Agli
amanti e studiosi della storia della seconda guerra mondiale suggerisco vivamente
una corposa biografia di Luciano Berti
“La guerra tradita. 1940-1945. Diario
dal fronte di un ufficiale di artiglieria”, curata da Cristina Di Giorgi (Mursia),
basata su un opuscolo inedito scritto dallo stesso Berti e intitolato “L’ultima
difesa (1945). Appunti degli ufficiali di artiglieria presenti nella Valle di
Larche e alla Maddalena”.
Quella
di Berti è un’opera densa, intensa, che non lascia spazio all’ immaginazione e
all’inventiva.
Dettagliata
e puntuale, la narrazione saggistica racconta le vicende personali e d’armi di
un giovane ragazzo del 1920, che attraversa una porzione del “secolo breve”: la
campagna d’Albania (1939-1943); la guerra in Jugoslavia iniziata nell’aprile
del 1941 a seguito della dichiarazione di guerra mussoliniana del 10 giugno
1940; l’8 settembre 1943; l’addestramento in Germania e l’esperienza presso la divisione
“Littorio” della Repubblica Sociale
Italiana; la cattura ad opera delle truppe francesi e la prigionia come milite
“repubblicano”; il ritorno dopo quarantacinque anni nei luoghi di guerra insieme
ai nemici di un tempo.
Racconto
asciutto, severo, austero, talora garbatamente ironico, non incline a
sentimentalismi e stati emozionali, con un cangiante retrogusto che, a seconda
della pagina letta, sembra allappare il palato, o irritarlo con un sentore
acidulo, o blandirlo e ammiccarlo con un tocco di dolcezza, o bruciarlo con una
violenta e inaspettata sensazione di piccante, o pungerlo con aculei dolorosi.

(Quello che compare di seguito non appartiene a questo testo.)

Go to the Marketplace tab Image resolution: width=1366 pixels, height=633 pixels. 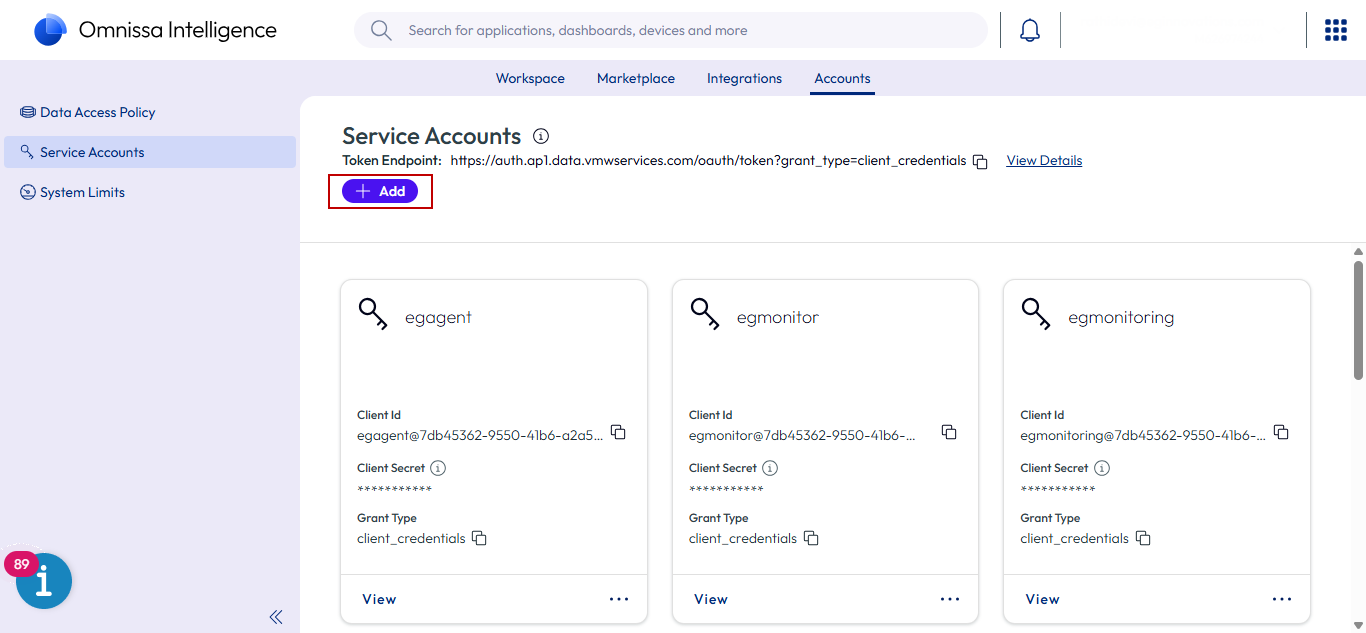point(635,78)
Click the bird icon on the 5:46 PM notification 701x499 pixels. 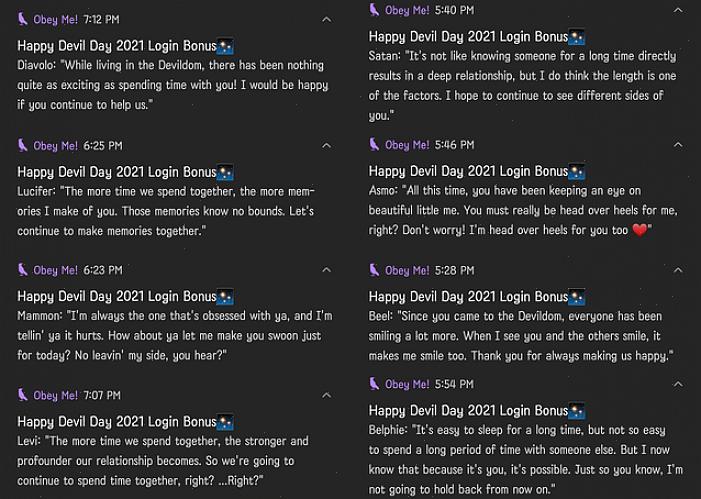pos(374,145)
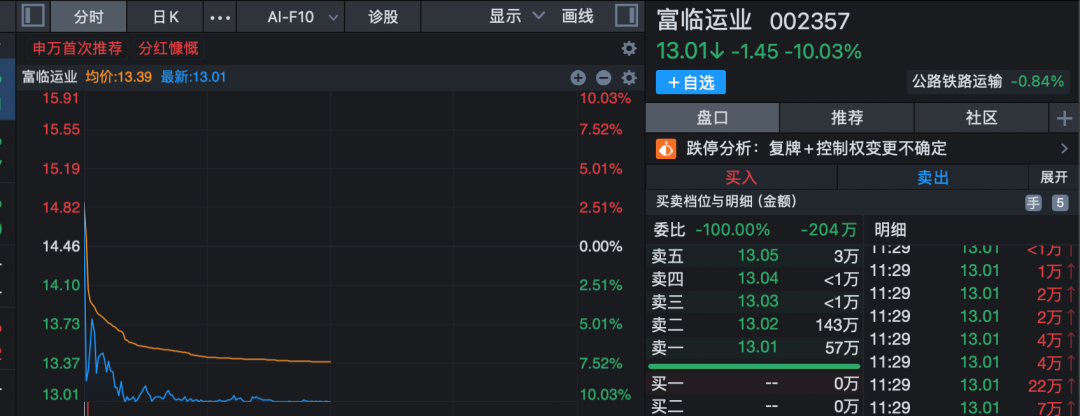The height and width of the screenshot is (416, 1080).
Task: Switch to the 日K chart tab
Action: click(x=166, y=16)
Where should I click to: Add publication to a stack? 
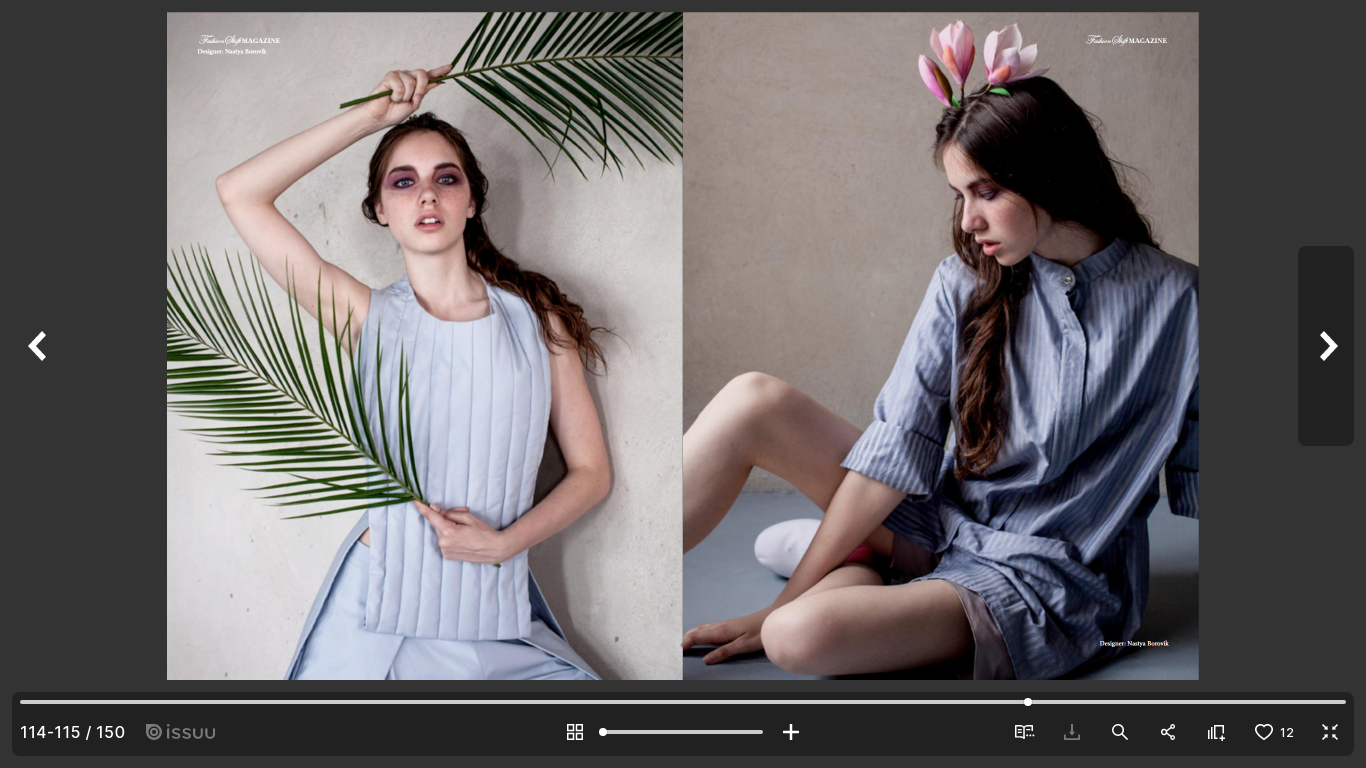(x=1216, y=732)
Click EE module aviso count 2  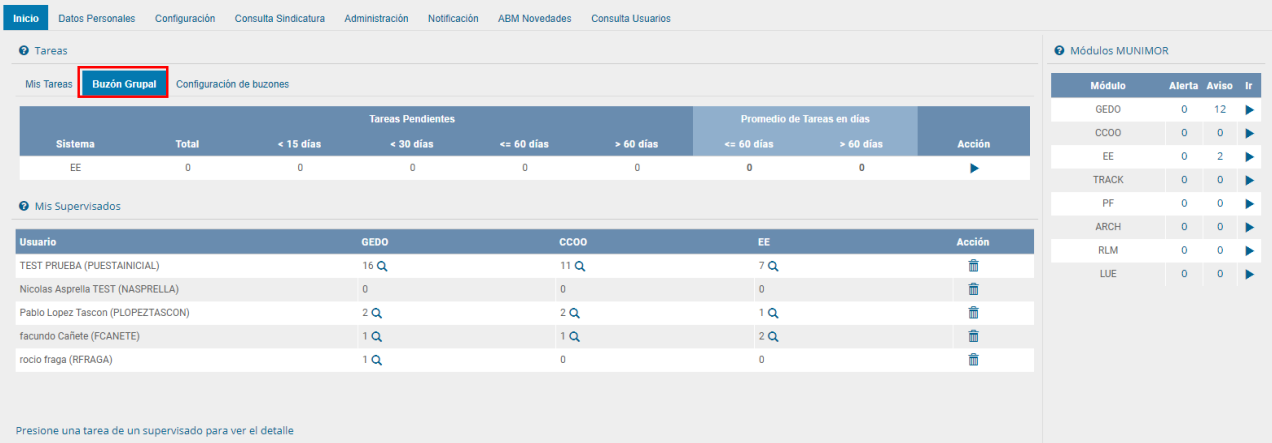[1219, 156]
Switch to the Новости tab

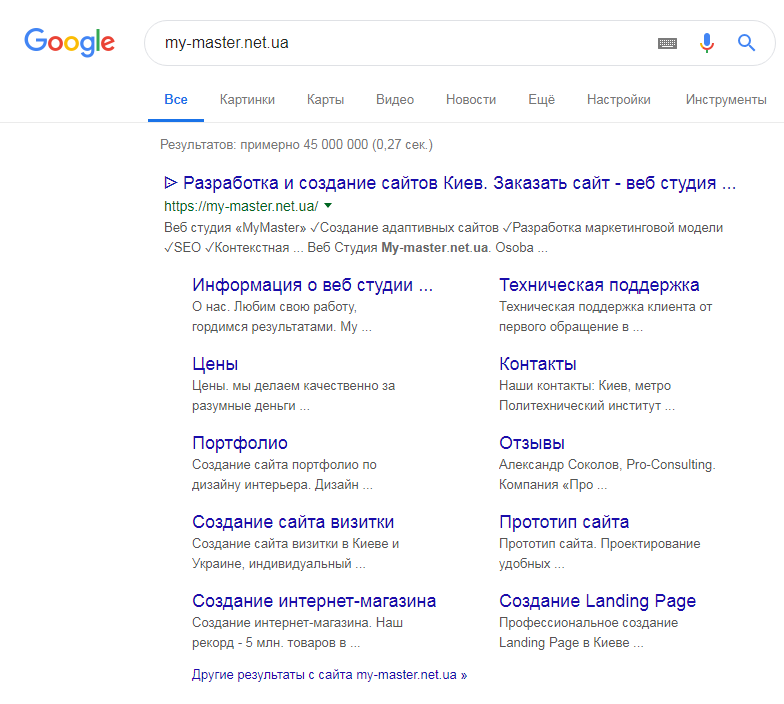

Il lettore sentirà il gelo e le sofferenze e la durezza della vita militare e
l’aspro terreno dove i soldati riposavano; il ricordo, pur nella diversità stilistica,
narrativa e di approccio umano, andrà fatalmente a Centomila gavette di ghiaccio di Giulio Bedeschi.
Mai
pentito, fiero della propria storia, indomito nelle proprie idee, con un
granitico senso del dovere come tanti della sua generazione, in un mondo dove
essere un imperituro voltagabbana è un valore, Luciano Berti è un uomo che ha combattuto per la sua Patria,
patriota avversato da altri patrioti, fascista, camicia nera, ieri ed oggi,
come un marchio indelebile in mezzo ad indolenza, codardia e ignavia, macabro leitmotiv della esistenza di molte,
troppe persone.
Amara
la conclusione: “Il piccolo gruppo di
veterani della «Littorio», ritornato in Patria,
non può fare a meno di contrapporre lo squallore esistente in Italia per ogni
manifestazione di spirito patriottico o di ricordo, essendo ancora vigenti
assurde discriminazioni e negazione di ogni valutazione positiva del servizio
prestato dai combattenti della Repubblica Sociale Italiana”.